Exercise passage —
++++++

If you apply the Darwinian school of thought whereby natural selection tends to weed out the weakest and least useful, while the strongest and most robust are destined to survive, you may come to the conclusion that those with the strongest brains and most genetically predisposed “geniuses” are the ones that will thrive and succeed. However, the inner workings of the brain of a genius are still something that has scientists relatively confounded. There are some notable differences in a genius brain that are causing chatter in the field of neuroscience.
In the case of a brain, size may matter. Recent scientific reports show that Einstein’s parietal lobes were much larger than average. The parietal lobes are paired lobes in our brains located at the top of the head. They are most closely associated with the reception of sensory information and mathematics. They are also responsible for how we process our environments visuospatially; that is, our ability to gauge the relative amount of distance across a room or a field of vision.
The notion that the size of a brain may be a determining factor in the level of intelligence and potential genius pre-dates Einstein, though. Phrenologists had their hands full with cranial bumps in the 19th century. It was less of a science at this time and, obviously, much less precise in a time before PET scans and EEG machines. However, it wasn’t unusual for those of wealth and influence to have their heads measured by craniometers to show off their “intelligence.”
Neural Connections and Neural Networks
Genius or not, our brains have neurons that constantly communicate with one another. Axons send out the information to dendrites. The space between which this communication happens is called the synapse. This perpetual communications are known as neural connections. These neural connections happen across our personal neural network. Neuroscientists have discovered that these neural connections are not only more active, but more complex in genius brains.

++++++

Supplied data —
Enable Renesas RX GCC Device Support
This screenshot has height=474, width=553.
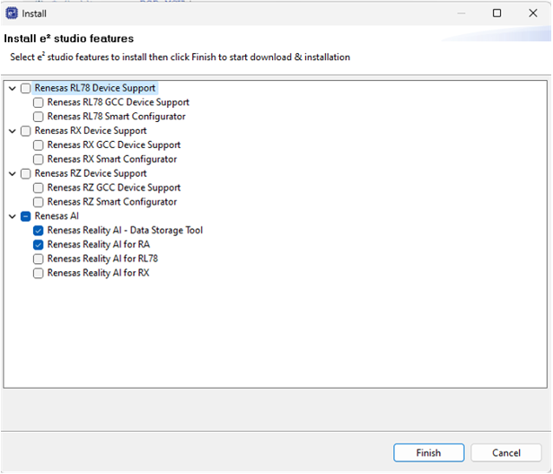39,145
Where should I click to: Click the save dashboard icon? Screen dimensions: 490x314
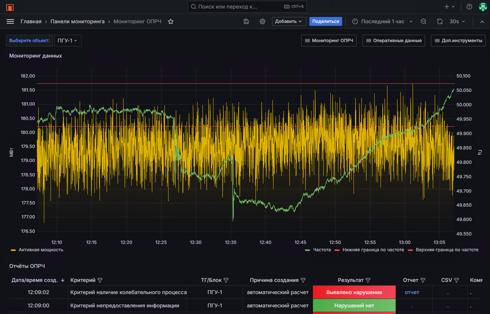pyautogui.click(x=246, y=21)
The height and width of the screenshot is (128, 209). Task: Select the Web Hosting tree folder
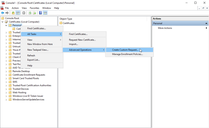coord(19,92)
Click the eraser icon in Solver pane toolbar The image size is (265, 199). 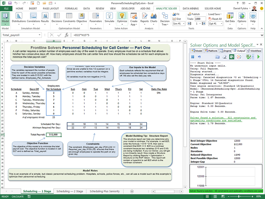[x=224, y=57]
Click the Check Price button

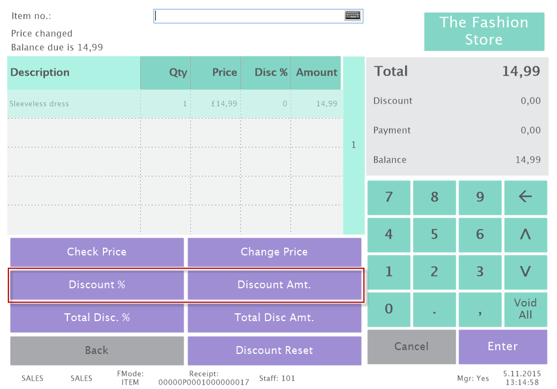coord(97,252)
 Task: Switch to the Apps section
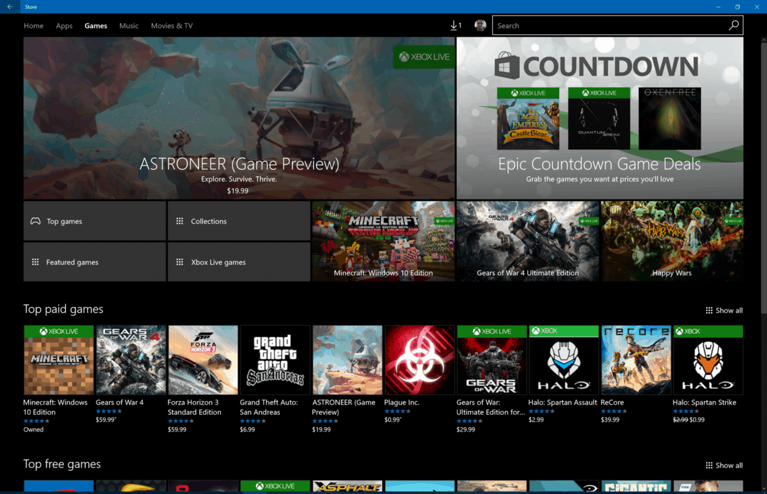click(64, 26)
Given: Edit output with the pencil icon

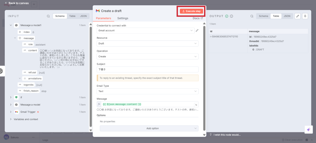Looking at the screenshot, I should click(x=297, y=16).
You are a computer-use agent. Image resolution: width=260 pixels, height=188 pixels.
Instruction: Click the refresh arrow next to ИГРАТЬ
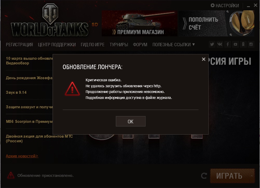[x=204, y=176]
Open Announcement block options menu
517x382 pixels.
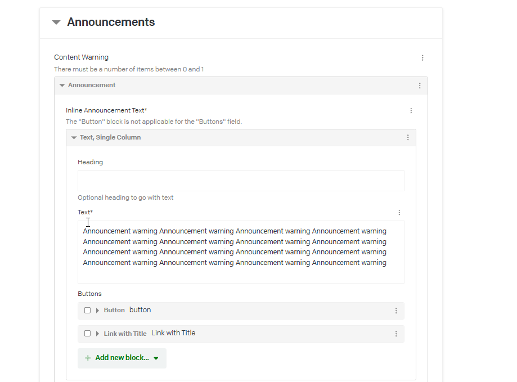420,86
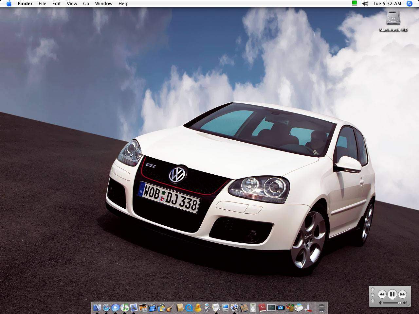
Task: Open QuickTime Player from the Dock
Action: click(189, 307)
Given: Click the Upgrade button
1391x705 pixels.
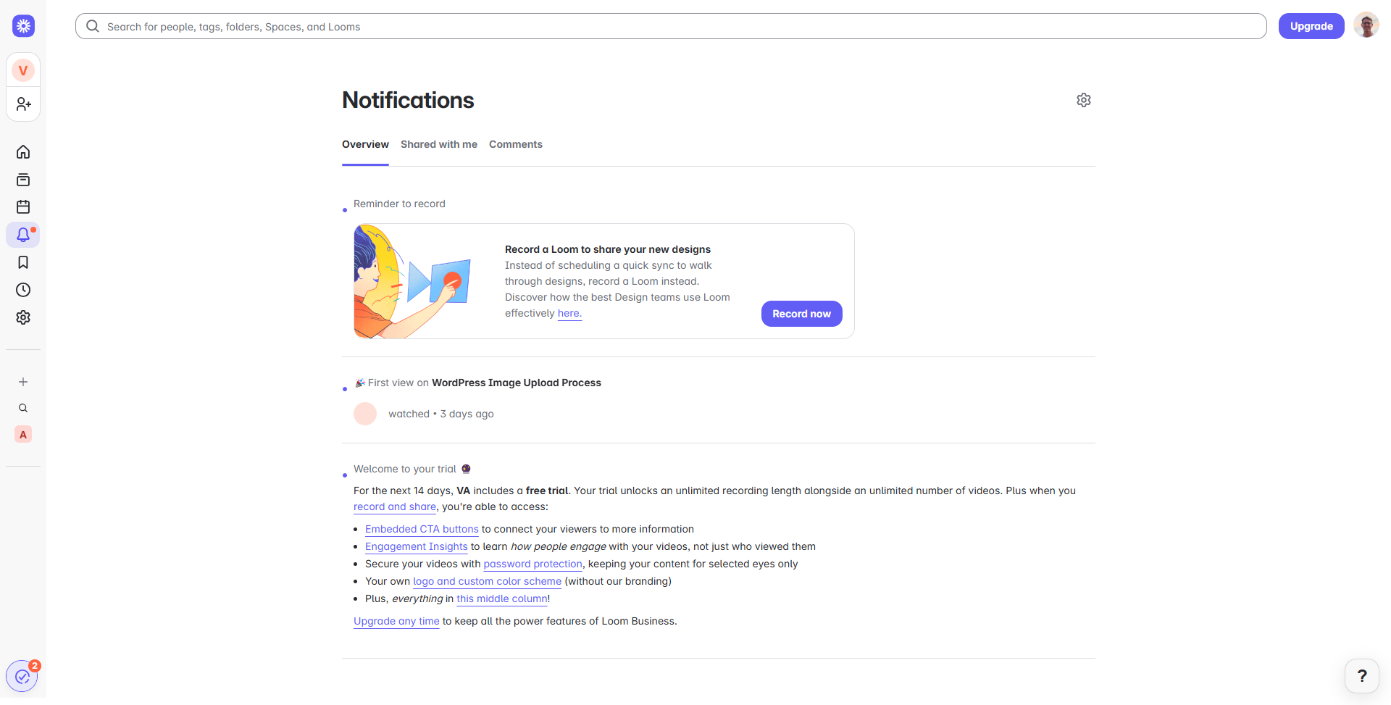Looking at the screenshot, I should [x=1311, y=26].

++++++

Your instructions — Reproduce the passage on the genius brain word for word, from "Neural Connections and" up to and including "in genius brains.".

Result —
Neural Connections and Neural Networks
Genius or not, our brains have neurons that constantly communicate with one another. Axons send out the information to dendrites. The space between which this communication happens is called the synapse. This perpetual communications are known as neural connections. These neural connections happen across our personal neural network. Neuroscientists have discovered that these neural connections are not only more active, but more complex in genius brains.